La capra  Il poeta incontra per caso una capra solitaria ed in essa vede l’essere umano, destinato per tutta la vita a stare solo; per quanto una
persona si possa considerare parte di una famiglia, questa rimarrà per sempre isolata. L’uomo, sin dai tempi, cerca di attaccarsi agli affetti per
nascondere il fatto di essere solo.

 Nell’opera la capra “legata” indica il condizionamento sociale a cui l’uomo è legato indissolubilmente.
 La capra “sazia d’erba” rappresenta come la società porti l’uomo a sopravvivere e quindi come lo sfami e lo sazi.
 “bagnata dalla pioggia”  uomo è pervaso da tutti i problemi che possono capitare nella vita
 “belava”  ricerca della libertà con tutti i rischi che ne comporta; l’uomo cerca di essere sé stesso e di lasciarsi andare.
 “una capra dal viso semita”  previsione dell’olocausto e delle difficoltà che dovranno affrontare gli ebrei.
A mia moglie  in questa opera Saba paragona la moglie alle femmine di alcuni animali, che possano meglio attribuirsi alla sua descrizione.
All’inizio paragona sua moglie alla gallina per il suo modo di camminare e per il tono di voce quando si lamentava. In seguito, la paragona ad
una giovenca gravida, la cui voce fa venir voglia di regalarle qualcosa per consolarla, ad una cagna fedele, che dietro agli occhi dolci nasconde
un’anima forte, ad una coniglia timorosa ed indifesa ed infine alla rondine per la grazia giovanile.

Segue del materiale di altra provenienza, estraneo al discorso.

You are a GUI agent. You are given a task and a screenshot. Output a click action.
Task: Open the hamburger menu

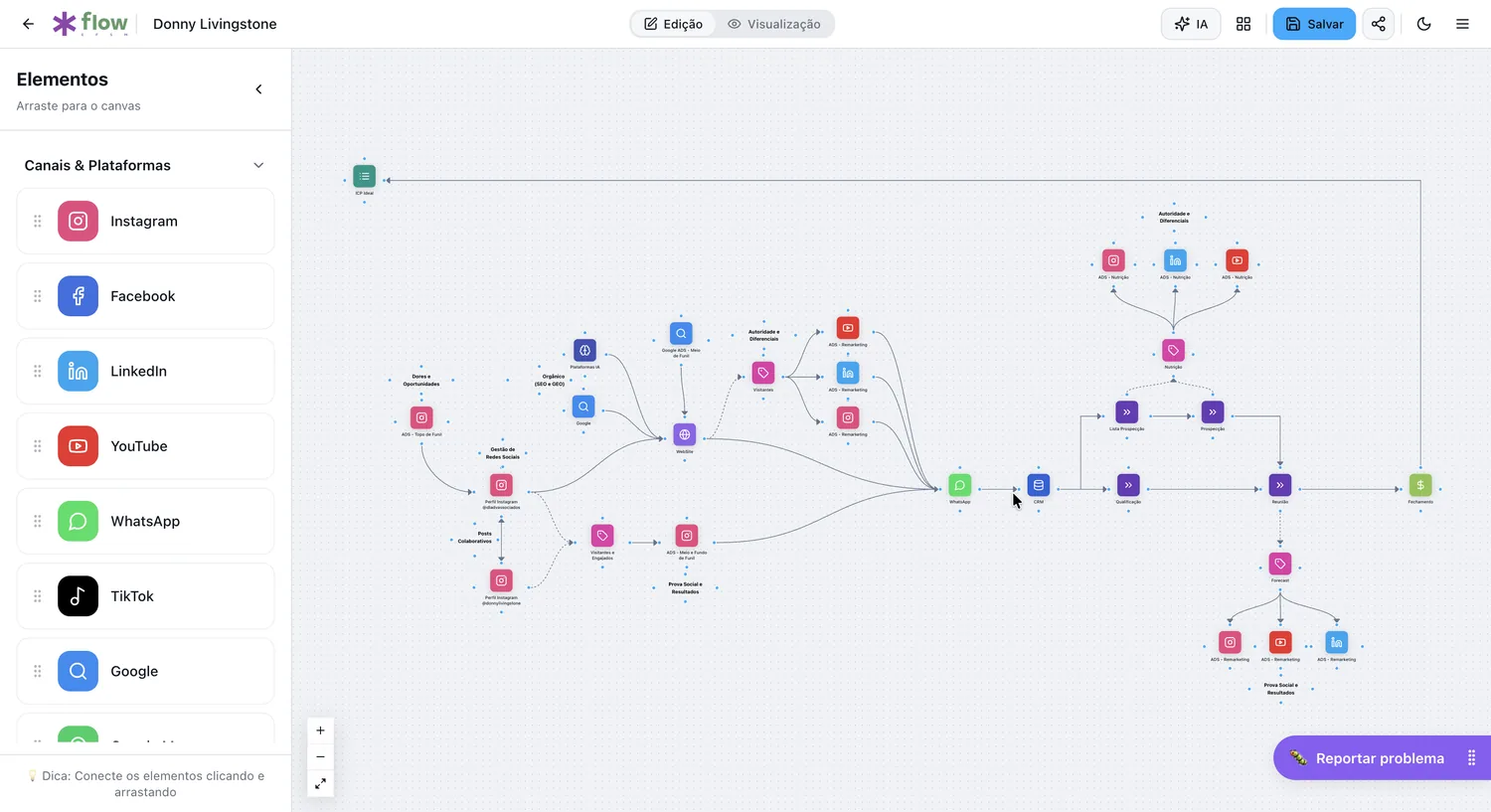tap(1462, 24)
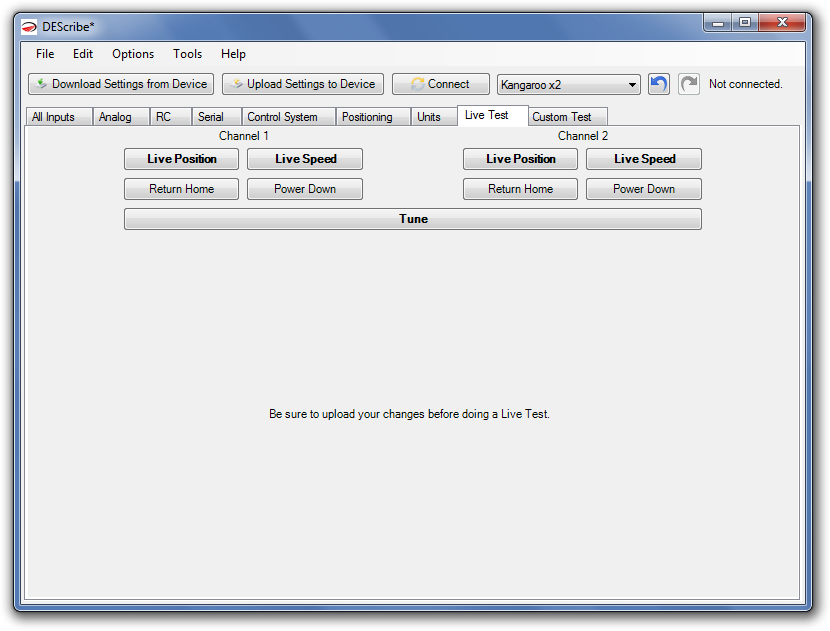
Task: Click the undo arrow icon
Action: pos(658,84)
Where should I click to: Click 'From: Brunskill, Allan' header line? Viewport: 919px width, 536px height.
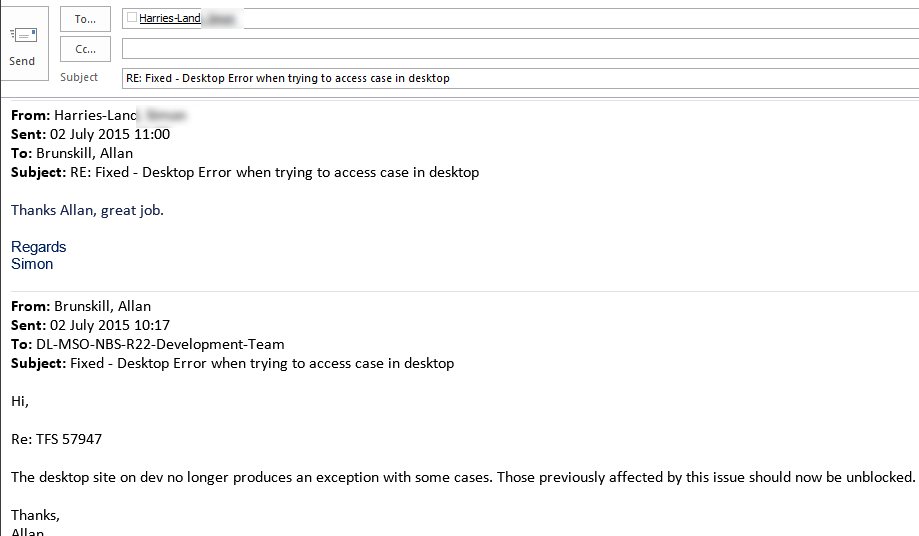pyautogui.click(x=81, y=306)
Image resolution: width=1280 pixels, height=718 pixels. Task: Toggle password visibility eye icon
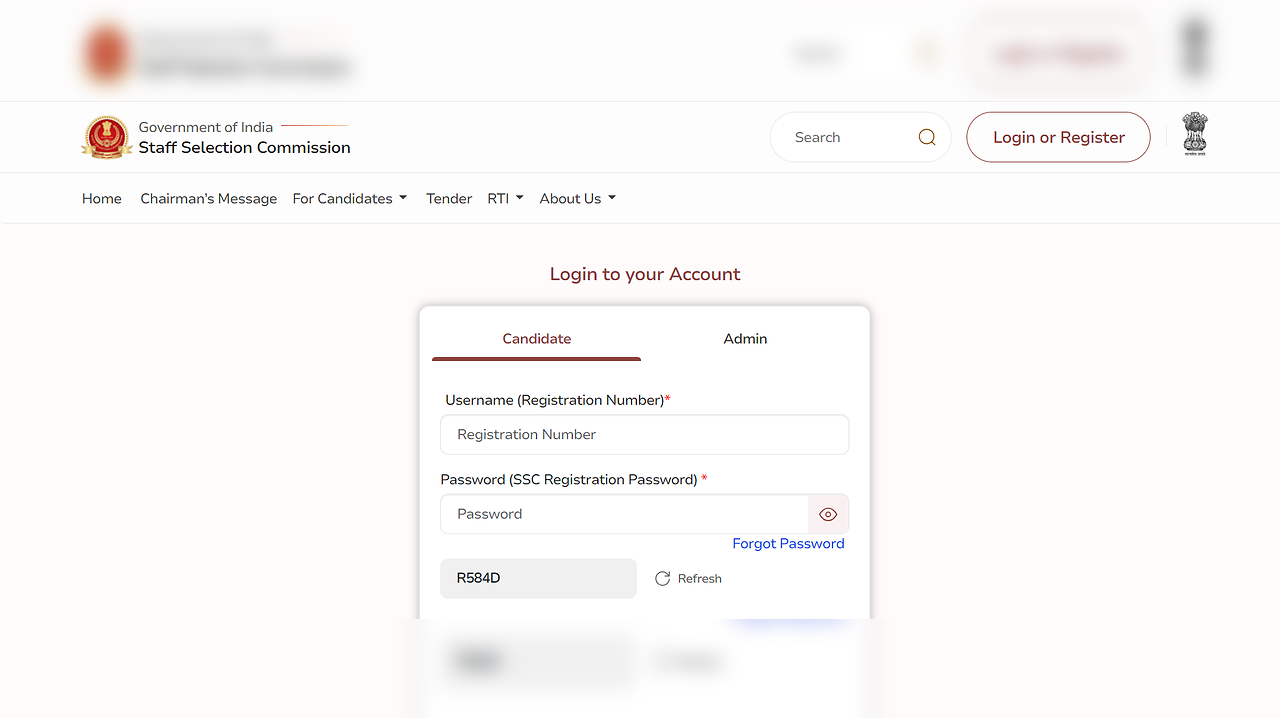click(x=828, y=514)
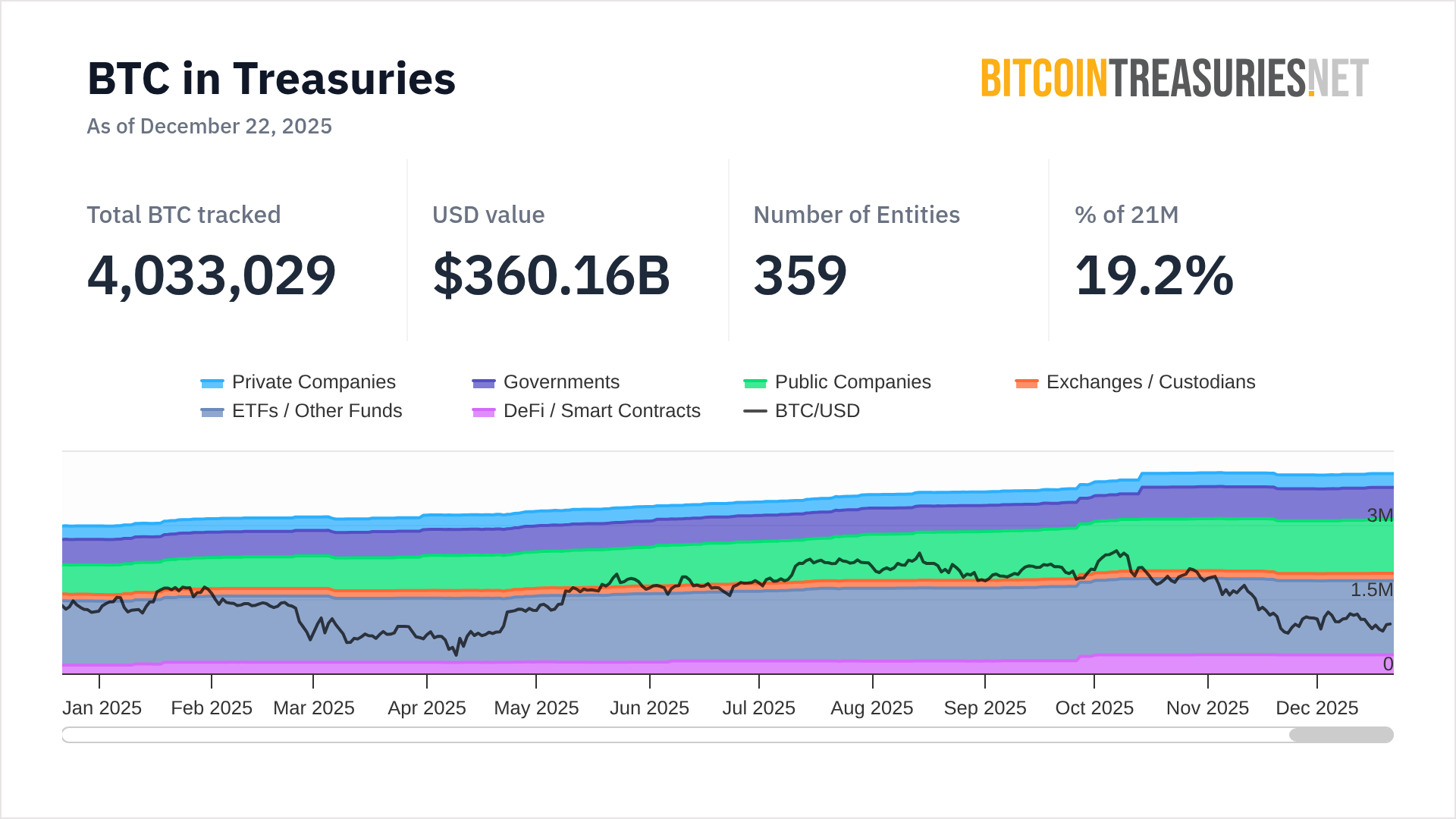
Task: Toggle the BTC/USD legend label
Action: 817,411
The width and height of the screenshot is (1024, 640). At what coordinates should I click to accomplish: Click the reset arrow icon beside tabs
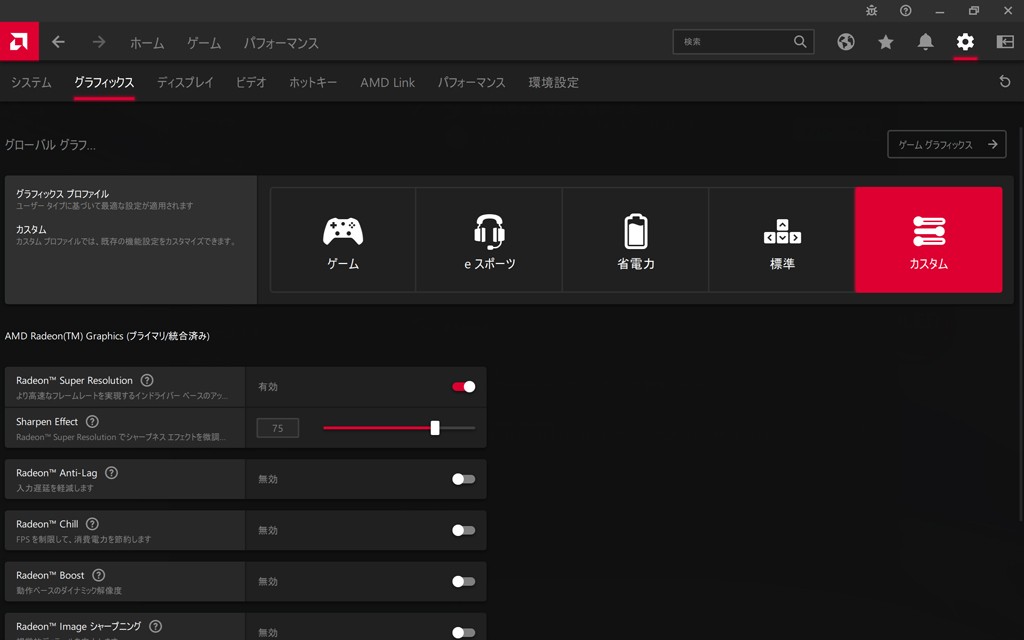1005,82
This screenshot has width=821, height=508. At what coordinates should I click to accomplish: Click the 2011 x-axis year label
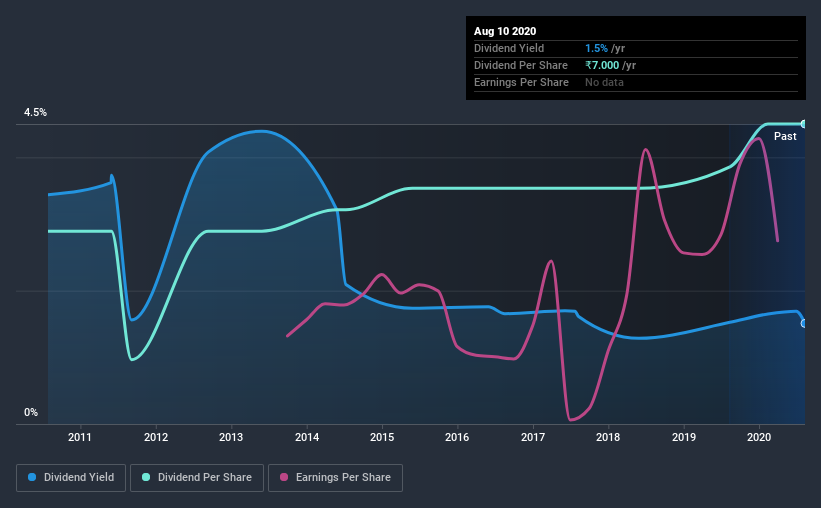tap(80, 437)
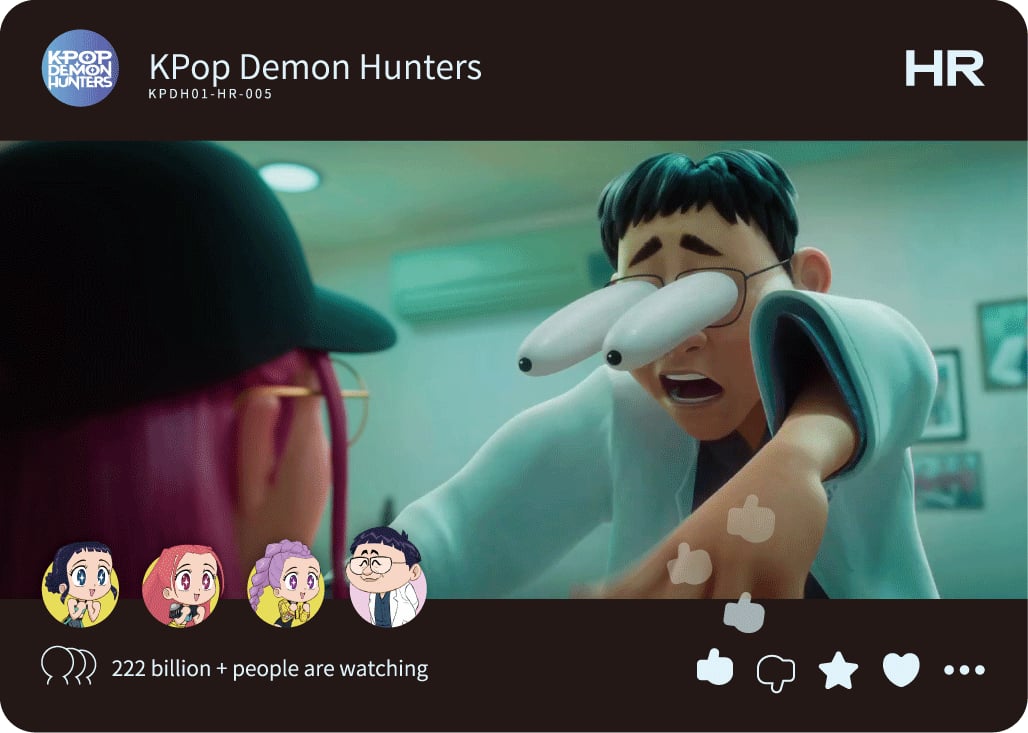Select the doctor with glasses chibi avatar
The height and width of the screenshot is (733, 1028).
[x=387, y=578]
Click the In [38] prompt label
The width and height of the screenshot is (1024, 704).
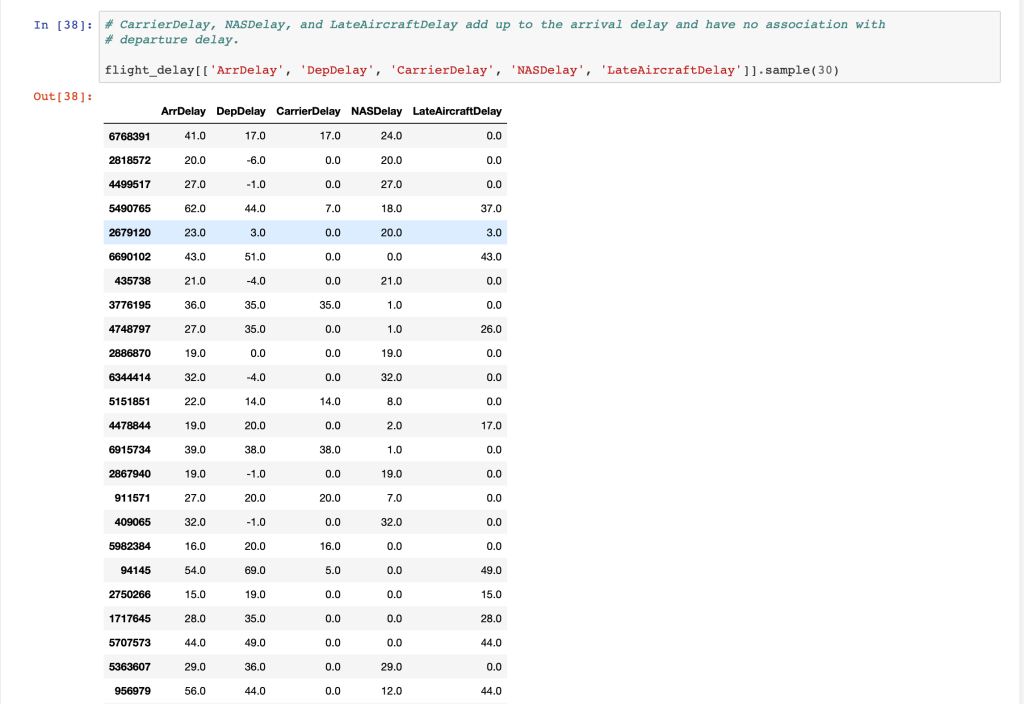(62, 24)
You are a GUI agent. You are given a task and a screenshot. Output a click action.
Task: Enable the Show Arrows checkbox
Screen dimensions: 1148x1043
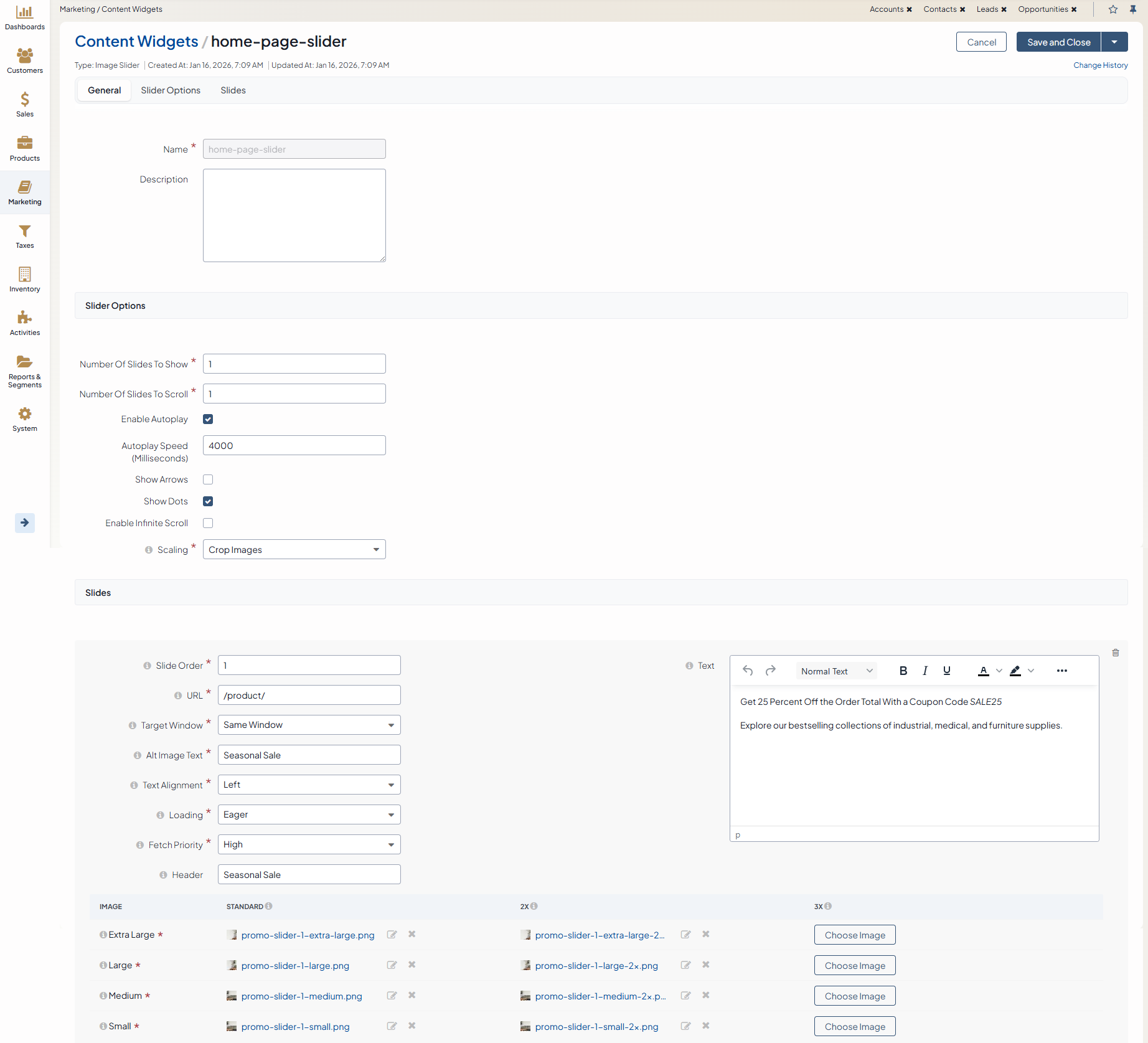pyautogui.click(x=208, y=479)
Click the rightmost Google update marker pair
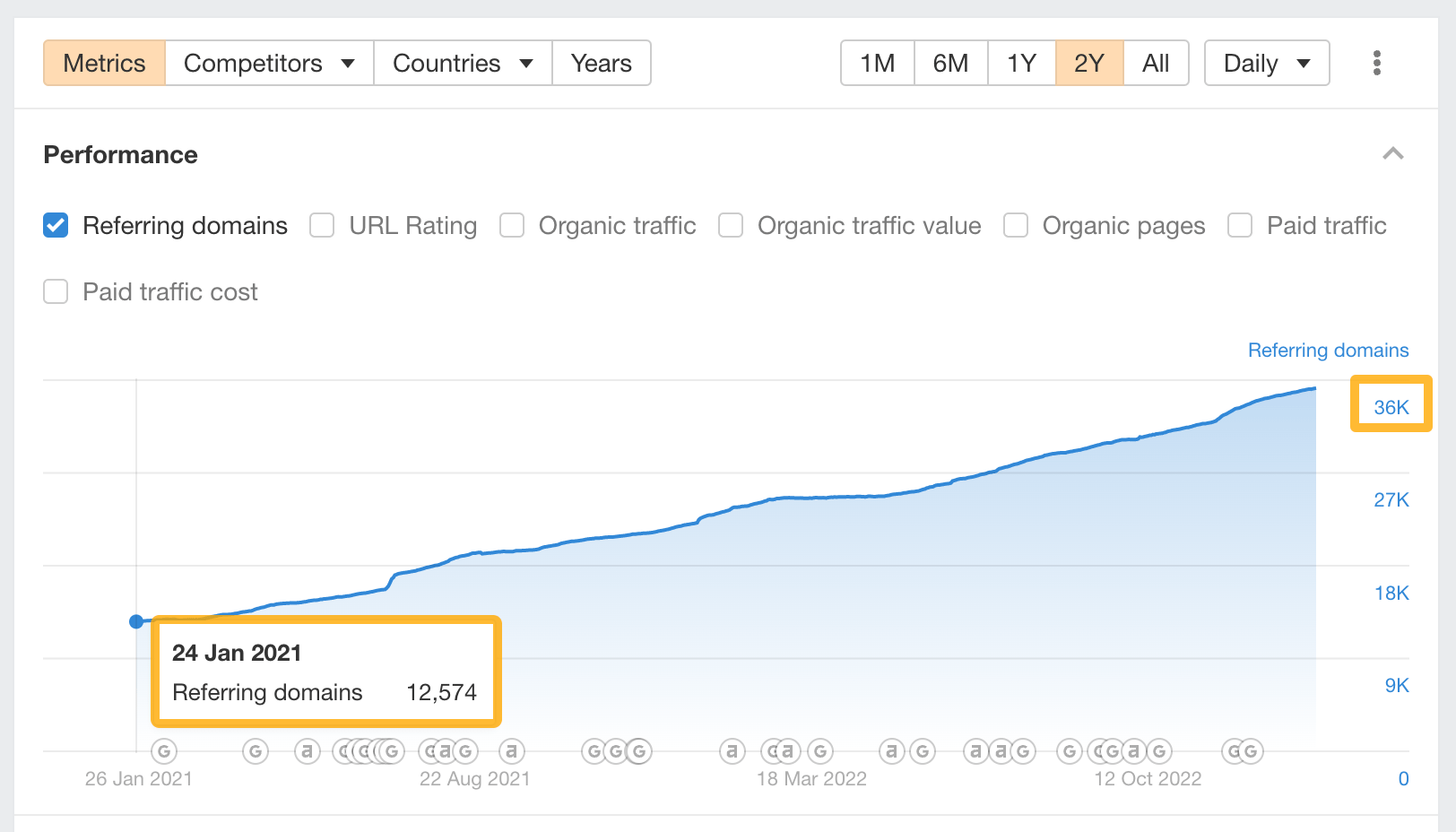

Saba utilizza questi animali sono simbolo di offesa, soprattutto se riferite a donne, ad esempio: la gallina è l’emblema della scarsa intelligenza, la
giovenca di scarsa bellezza, la cagna di scarsa pudicizia e la coniglia di scarso coraggio. Il poeta infatti con questa poesia vuole suscitare un po’
di scandalo e qualche risata, capovolgendo i valori negativi di questi paragoni ed attribuendo alle femmine degli animali una serie di virtù.

Animali lontani dal condizionamento sociale, riescono a farsi comprendere meglio dalle persone.